Activity
Exact reproduction of every entry is required.

──────── The records ────────

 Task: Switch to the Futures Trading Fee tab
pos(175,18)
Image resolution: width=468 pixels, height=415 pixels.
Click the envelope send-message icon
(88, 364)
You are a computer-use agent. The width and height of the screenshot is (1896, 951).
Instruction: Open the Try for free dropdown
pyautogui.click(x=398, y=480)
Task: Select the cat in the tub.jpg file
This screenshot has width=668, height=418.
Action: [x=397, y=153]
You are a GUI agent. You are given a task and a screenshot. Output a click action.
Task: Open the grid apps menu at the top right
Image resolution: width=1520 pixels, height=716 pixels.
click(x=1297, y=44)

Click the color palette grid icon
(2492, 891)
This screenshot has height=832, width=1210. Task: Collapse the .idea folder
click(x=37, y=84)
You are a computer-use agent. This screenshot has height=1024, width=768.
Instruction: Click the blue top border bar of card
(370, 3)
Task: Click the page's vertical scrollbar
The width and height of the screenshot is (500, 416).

────────

Final answer
 Task: Switch to the Futures Trading Fee tab
pos(175,18)
Image resolution: width=468 pixels, height=415 pixels.
Click the envelope send-message icon
(88, 364)
You are a computer-use agent. The width and height of the screenshot is (1896, 951).
Instruction: Open the Try for free dropdown
pyautogui.click(x=398, y=480)
Task: Select the cat in the tub.jpg file
This screenshot has width=668, height=418.
Action: [x=397, y=153]
You are a GUI agent. You are given a task and a screenshot. Output a click action.
Task: Open the grid apps menu at the top right
Image resolution: width=1520 pixels, height=716 pixels.
click(x=1297, y=44)

Click the color palette grid icon
(2492, 891)
This screenshot has height=832, width=1210. Task: Collapse the .idea folder
click(x=37, y=84)
You are a computer-use agent. This screenshot has height=1024, width=768.
Instruction: Click the blue top border bar of card
(370, 3)
Task: Click the page's vertical scrollbar
The width and height of the screenshot is (500, 416).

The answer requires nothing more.